WORK TO COMPLETE >> Render the part of the lines that opens with the line containing "http://www.w3.org/2000/01/rdf-schema#domain (180, 606)" and closes with the line containing "Home (344, 166)" as a Markdown table with two columns, Row and Line. Number each row, and leave out any blank lines.

(Stored items)

╭──

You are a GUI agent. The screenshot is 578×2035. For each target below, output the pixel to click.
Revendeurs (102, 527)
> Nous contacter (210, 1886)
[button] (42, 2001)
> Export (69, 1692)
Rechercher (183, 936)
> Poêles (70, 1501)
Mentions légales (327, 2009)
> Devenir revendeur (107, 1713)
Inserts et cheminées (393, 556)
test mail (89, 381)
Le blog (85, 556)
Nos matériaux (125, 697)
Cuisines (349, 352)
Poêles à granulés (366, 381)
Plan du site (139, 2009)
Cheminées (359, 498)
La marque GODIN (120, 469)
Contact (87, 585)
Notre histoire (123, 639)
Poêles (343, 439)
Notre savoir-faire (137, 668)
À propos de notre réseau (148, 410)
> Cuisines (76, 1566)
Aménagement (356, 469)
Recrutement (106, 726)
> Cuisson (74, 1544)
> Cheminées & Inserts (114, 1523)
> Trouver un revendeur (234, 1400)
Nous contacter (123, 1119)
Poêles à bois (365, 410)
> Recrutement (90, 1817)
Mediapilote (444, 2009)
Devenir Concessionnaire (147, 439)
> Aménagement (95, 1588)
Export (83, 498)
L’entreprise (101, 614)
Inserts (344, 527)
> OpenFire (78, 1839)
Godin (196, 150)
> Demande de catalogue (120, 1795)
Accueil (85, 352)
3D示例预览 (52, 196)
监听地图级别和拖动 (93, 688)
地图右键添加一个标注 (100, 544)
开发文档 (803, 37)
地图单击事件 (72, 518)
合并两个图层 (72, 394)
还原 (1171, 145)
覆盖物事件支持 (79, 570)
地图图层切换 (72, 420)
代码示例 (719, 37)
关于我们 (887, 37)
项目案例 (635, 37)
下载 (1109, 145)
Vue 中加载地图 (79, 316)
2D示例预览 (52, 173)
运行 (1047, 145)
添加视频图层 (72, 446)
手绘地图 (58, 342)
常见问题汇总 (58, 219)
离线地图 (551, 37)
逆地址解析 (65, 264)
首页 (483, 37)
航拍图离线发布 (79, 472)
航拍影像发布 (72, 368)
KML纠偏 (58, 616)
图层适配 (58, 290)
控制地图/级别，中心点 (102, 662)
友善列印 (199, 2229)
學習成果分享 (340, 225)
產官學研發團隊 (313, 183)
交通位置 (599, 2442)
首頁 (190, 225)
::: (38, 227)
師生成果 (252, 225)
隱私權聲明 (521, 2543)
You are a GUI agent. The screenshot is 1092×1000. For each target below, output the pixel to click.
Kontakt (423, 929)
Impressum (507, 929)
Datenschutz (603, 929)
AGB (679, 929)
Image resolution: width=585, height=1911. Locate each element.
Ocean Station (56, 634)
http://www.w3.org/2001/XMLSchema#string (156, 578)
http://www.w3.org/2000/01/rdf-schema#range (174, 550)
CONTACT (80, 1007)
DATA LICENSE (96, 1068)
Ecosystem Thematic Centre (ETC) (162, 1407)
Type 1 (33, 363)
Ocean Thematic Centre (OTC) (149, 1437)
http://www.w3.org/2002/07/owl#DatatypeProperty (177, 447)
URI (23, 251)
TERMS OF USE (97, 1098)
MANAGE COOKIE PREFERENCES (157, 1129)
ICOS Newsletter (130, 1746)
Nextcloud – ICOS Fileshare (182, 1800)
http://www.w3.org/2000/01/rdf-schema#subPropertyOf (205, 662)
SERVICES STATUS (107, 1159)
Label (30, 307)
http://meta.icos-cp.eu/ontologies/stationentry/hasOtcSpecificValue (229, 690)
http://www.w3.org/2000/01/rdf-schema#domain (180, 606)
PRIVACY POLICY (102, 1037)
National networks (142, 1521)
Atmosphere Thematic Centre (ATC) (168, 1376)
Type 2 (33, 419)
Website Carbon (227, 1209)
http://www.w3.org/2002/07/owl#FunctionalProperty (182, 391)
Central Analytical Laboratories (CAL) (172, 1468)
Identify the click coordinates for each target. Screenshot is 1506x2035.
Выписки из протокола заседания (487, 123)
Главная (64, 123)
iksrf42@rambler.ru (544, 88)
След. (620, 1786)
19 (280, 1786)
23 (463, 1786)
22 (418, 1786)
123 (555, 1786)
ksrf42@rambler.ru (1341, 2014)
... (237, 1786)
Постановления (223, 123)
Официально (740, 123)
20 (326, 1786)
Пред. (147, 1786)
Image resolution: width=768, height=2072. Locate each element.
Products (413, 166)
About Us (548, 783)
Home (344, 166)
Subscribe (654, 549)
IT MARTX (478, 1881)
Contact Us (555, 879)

╰──

FULL OUTPUT >>
| Row | Line |
|---|---|
| 1 | http://www.w3.org/2000/01/rdf-schema#domain (180, 606) |
| 2 | PRIVACY POLICY (102, 1037) |
| 3 | National networks (142, 1521) |
| 4 | Atmosphere Thematic Centre (ATC) (168, 1376) |
| 5 | Type 2 (33, 419) |
| 6 | Website Carbon (227, 1209) |
| 7 | http://www.w3.org/2002/07/owl#FunctionalProperty (182, 391) |
| 8 | Central Analytical Laboratories (CAL) (172, 1468) |
| 9 | Identify the click coordinates for each target. Screenshot is 1506x2035. |
| 10 | Выписки из протокола заседания (487, 123) |
| 11 | Главная (64, 123) |
| 12 | iksrf42@rambler.ru (544, 88) |
| 13 | След. (620, 1786) |
| 14 | 19 (280, 1786) |
| 15 | 23 (463, 1786) |
| 16 | 22 (418, 1786) |
| 17 | 123 (555, 1786) |
| 18 | ksrf42@rambler.ru (1341, 2014) |
| 19 | ... (237, 1786) |
| 20 | Постановления (223, 123) |
| 21 | Официально (740, 123) |
| 22 | 20 (326, 1786) |
| 23 | Пред. (147, 1786) |
| 24 | Image resolution: width=768, height=2072. Locate each element. |
| 25 | Products (413, 166) |
| 26 | About Us (548, 783) |
| 27 | Home (344, 166) |